The fifth question put to us must, I think, be answered in the affirmative. It may be doubted whether the truster intended to include his trustees (to each of whom he left a small legacy “as a mark of his regard”) among the legatees who were to take his residue in proportion to the amount of their legacies. But the words of the trust-settlement are unambiguous, and directed that “after paying the afore-mentioned legacies” the trustees should divide and pay the residue “to my said legatees in proportion to the amount of the legacies left to them respectively.” The legacies to the trustees are among the “above-mentioned legacies,” and the trustees are certainly legatees. They therefore, in the plain meaning of the trust-settlement, are among the persons who are to receive a proportionate share of the residue.
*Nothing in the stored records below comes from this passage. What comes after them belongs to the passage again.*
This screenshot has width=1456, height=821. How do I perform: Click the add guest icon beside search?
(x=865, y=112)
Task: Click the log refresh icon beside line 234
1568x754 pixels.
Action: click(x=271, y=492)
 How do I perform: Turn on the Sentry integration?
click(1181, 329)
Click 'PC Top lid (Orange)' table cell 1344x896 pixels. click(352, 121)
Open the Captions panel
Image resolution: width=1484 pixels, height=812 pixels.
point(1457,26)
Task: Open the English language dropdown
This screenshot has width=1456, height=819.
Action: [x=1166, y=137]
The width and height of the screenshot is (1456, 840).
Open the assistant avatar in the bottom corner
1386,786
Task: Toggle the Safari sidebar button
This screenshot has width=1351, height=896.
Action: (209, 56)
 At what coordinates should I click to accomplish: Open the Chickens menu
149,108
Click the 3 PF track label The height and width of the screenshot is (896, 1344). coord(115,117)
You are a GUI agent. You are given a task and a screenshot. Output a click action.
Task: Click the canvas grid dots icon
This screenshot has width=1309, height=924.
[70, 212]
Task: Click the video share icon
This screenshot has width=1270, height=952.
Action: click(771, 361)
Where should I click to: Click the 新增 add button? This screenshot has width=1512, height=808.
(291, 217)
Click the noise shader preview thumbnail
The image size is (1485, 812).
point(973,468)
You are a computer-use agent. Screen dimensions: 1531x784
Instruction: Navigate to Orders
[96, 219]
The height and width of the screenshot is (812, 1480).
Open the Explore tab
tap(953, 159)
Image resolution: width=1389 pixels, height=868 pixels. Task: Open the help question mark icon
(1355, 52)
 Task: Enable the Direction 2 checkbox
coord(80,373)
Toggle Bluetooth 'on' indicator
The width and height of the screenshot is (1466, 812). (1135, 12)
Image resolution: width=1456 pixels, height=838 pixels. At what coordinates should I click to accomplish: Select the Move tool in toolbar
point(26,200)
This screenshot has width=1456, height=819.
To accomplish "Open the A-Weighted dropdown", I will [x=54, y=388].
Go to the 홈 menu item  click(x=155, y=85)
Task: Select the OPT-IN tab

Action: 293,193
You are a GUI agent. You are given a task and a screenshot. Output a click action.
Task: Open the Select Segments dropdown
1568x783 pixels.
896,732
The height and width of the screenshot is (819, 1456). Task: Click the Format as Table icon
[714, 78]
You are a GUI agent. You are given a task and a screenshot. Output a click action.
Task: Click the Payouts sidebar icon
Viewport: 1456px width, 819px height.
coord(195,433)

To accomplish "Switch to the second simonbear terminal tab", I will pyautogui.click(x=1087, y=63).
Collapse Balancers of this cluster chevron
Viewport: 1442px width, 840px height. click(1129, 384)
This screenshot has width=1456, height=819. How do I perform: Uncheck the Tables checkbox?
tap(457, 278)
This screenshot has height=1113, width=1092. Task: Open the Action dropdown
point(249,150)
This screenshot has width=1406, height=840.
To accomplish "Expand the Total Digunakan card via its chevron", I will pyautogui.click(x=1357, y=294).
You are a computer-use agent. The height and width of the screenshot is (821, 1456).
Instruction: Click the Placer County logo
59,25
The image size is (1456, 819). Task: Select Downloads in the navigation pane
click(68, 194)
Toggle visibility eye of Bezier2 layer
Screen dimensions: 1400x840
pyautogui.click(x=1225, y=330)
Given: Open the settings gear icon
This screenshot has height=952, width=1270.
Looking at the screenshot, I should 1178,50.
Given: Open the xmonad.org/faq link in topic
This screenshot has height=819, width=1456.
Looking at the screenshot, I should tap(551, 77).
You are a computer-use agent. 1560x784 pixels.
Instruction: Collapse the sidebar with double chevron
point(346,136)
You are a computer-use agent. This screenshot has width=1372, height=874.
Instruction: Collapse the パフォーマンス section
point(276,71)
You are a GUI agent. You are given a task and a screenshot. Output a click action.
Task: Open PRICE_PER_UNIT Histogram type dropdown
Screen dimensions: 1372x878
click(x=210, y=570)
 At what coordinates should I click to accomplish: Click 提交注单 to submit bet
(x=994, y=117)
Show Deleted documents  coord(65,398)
The sixth and last question is divided into four heads. In answer to this question I am of opinion that the person taking the entailed estate of Beltie as institute under the entail is entitled to delivery of the several articles referred to, but that he takes them under any conditions validly imposed thereon by the trust-settlement. If he violates these conditions, such proceedings may be open to challenge by others having interest to do so. But what would be a violation of the conditions of the trust-settlement in reference to the article referred to, or who would be entitled to challenge any violation of the conditions, are questions that cannot now be answered.
The
The Court pronounced the following interlocutor:—
“The Lords having heard counsel for the parties to the special case, Answer the first and third questions therein stated in the negative, and the second and fifth questions therein stated in the affirmative: Find, in answer to the fourth question, that the expenses of the exposure and sale of Westown of Ranna are payable out of the proceeds of that estate, but that the expenses of the application for authority to sell Westown of Ranna are payable out of the residue of the deceased William Adam's estate: Find, in answer to the sixth question, that the person taking the entailed estate of Easter Beltie is entitled to delivery of the portrait and other articles mentioned in the fourth purpose of the deceased William Adam's trust-disposition and settlement, but that only under the conditions of the gift as set forth in the said trust-disposition and settlement: Find and declare accordingly, and decern: Find the whole parties to the special case entitled to their expenses, as the same may be taxed, out of the residue of the estate of the said deceased William Adam.”
Counsel for the First and Third Parties— W. Campbell, Q.C.— John Wilson. Agents— Skene, Edwards, & Garson, W.S.
Counsel for the Second and Fifth Parties— James Reid— A. Duncan Smith. Agents— Macpherson & Mackay, S.S.C.
Counsel for the Fourth and Sixth Parties— Glegg. Agent— James Ayton, S.S.C.